Ictus

La morte di tessuto cerebrale dovuta alla mancata irrorazione sanguigna per ostruzione o rottura di un’arteria cerebrale. L’ictus ischemico, con ostruzione parziale o completa dell’arteria, è la forma più diffusa. Meno frequente è l’ictus emorragico.

Il restringimento dei vasi arteriosi (aterosclerosi), la formazione di trombi ed emboli sono le maggiori cause di ictus ischemico. L’ictus emorragico origina generalmente da aumento della pressione arteriosa (ipertensione). Per entrambe le forme, fumo, diabete e alti livelli di colesterolo sono i principali fattori di rischio.

Purtroppo l’ictus si manifesta improvvisamente. L’ictus emorragico ha generalmente esito fatale, mentre l’ictus ischemico varia secondo la zona di cervello colpita: possono aversi difficoltà a parlare e concentrarsi, vomito, capogiri, difficoltà motorie, mal di testa con dolori al viso, riduzione della vista o cecità, alterazioni di coscienza, fino a insensibilità o paralisi unilaterale. I sintomi possono acuirsi o progredire nei primi giorni, con danni neurologici anche severi, mentre se scompaiono entro 24 ore si è in presenza di un attacco ischemico transitorio.
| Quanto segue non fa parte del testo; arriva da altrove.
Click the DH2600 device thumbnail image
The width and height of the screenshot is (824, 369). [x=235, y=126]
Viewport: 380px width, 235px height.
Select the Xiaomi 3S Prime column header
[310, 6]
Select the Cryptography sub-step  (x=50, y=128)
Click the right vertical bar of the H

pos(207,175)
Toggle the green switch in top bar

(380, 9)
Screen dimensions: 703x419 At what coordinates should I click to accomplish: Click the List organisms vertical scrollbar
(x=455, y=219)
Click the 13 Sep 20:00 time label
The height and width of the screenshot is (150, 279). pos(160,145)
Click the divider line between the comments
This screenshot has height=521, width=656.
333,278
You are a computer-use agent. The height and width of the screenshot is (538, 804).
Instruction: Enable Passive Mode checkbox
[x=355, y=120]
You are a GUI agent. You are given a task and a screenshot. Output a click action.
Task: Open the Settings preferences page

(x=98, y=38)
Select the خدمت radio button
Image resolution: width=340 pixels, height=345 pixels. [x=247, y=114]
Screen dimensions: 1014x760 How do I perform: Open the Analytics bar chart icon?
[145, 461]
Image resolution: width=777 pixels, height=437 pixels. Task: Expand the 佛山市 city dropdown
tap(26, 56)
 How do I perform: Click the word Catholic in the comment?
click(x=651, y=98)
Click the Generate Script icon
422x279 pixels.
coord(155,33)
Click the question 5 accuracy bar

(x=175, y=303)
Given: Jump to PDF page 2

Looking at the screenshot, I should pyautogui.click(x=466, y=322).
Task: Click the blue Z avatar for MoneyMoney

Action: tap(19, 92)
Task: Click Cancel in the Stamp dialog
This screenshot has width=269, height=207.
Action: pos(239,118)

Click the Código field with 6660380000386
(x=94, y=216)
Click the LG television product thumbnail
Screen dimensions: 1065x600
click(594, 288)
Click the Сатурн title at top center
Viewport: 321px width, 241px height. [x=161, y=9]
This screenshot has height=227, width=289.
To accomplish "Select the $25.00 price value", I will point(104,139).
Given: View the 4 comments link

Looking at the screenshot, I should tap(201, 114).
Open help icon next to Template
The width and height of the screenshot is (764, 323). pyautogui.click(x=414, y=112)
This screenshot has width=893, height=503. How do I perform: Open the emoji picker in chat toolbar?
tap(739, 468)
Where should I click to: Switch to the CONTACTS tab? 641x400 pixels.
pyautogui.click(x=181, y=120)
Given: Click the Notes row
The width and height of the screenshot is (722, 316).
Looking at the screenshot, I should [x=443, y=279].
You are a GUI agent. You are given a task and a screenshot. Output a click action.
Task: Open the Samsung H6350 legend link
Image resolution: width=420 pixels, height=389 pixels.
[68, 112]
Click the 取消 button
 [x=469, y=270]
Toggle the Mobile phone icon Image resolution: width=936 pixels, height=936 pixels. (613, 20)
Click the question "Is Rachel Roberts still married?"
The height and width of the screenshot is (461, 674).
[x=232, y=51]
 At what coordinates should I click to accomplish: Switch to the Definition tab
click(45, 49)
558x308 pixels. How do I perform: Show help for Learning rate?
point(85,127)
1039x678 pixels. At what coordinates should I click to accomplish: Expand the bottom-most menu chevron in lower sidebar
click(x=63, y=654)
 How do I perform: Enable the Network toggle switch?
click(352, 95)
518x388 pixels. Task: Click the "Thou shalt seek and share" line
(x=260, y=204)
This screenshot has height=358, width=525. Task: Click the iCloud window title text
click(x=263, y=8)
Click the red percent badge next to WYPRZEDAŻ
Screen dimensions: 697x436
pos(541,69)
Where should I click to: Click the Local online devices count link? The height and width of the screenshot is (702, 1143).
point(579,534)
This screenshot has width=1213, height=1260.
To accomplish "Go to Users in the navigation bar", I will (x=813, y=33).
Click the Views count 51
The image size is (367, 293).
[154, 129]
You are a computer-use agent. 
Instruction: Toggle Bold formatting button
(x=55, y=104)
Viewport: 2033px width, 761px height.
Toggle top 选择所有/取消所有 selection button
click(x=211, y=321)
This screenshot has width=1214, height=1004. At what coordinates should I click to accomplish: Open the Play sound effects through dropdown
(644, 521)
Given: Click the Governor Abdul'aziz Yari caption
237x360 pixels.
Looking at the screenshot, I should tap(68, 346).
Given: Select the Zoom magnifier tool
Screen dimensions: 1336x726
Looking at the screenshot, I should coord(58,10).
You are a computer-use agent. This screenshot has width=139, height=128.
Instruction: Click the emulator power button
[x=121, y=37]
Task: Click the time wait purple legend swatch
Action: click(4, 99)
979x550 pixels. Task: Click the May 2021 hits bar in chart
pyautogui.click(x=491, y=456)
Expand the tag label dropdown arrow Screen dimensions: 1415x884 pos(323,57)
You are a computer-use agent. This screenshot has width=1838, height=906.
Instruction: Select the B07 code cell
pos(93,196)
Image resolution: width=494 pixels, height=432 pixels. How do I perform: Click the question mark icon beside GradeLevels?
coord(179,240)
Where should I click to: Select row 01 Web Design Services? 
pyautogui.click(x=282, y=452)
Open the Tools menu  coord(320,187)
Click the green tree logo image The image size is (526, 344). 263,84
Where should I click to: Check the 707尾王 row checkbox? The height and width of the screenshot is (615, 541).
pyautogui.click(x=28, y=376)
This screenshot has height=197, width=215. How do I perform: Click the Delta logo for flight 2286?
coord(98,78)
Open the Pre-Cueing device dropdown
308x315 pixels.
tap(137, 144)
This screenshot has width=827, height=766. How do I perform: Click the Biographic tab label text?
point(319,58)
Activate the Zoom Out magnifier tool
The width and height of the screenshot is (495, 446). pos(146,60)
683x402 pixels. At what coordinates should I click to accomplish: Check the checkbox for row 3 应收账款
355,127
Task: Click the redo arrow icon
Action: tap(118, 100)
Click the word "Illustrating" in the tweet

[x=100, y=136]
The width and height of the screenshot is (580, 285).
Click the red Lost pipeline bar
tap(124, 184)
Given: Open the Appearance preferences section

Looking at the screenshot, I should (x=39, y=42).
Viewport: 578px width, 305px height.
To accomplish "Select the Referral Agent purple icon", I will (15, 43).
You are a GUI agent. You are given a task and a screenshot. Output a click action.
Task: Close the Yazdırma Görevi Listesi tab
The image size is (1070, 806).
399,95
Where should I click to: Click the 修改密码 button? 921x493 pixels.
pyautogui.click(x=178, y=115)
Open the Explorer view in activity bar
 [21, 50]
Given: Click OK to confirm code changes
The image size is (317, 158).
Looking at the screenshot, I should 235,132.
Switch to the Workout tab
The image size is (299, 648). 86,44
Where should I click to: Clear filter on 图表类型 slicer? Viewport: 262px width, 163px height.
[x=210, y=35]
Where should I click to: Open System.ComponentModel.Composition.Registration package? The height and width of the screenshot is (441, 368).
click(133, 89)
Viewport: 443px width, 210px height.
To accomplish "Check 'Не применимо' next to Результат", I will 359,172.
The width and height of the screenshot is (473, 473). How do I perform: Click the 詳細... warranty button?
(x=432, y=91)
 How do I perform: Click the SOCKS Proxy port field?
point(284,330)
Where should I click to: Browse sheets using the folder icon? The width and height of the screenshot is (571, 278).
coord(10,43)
L’esame diretto del paziente permette generalmente l’accertamento della malattia. Per verificare se si tratti di ictus emorragico o ischemico e valutare i danni cerebrali si possono compiere una Tomografia Assiale Computerizzata (TAC) o una Risonanza Magnetica Nucleare (RMN) alla testa. Se si sospetta un’ostruzione a livello delle carotidi è consigliabile un eco-Doppler. Prima di un eventuale intervento di chirurgia cerebrale si può svolgere un’arteriografia del cervello.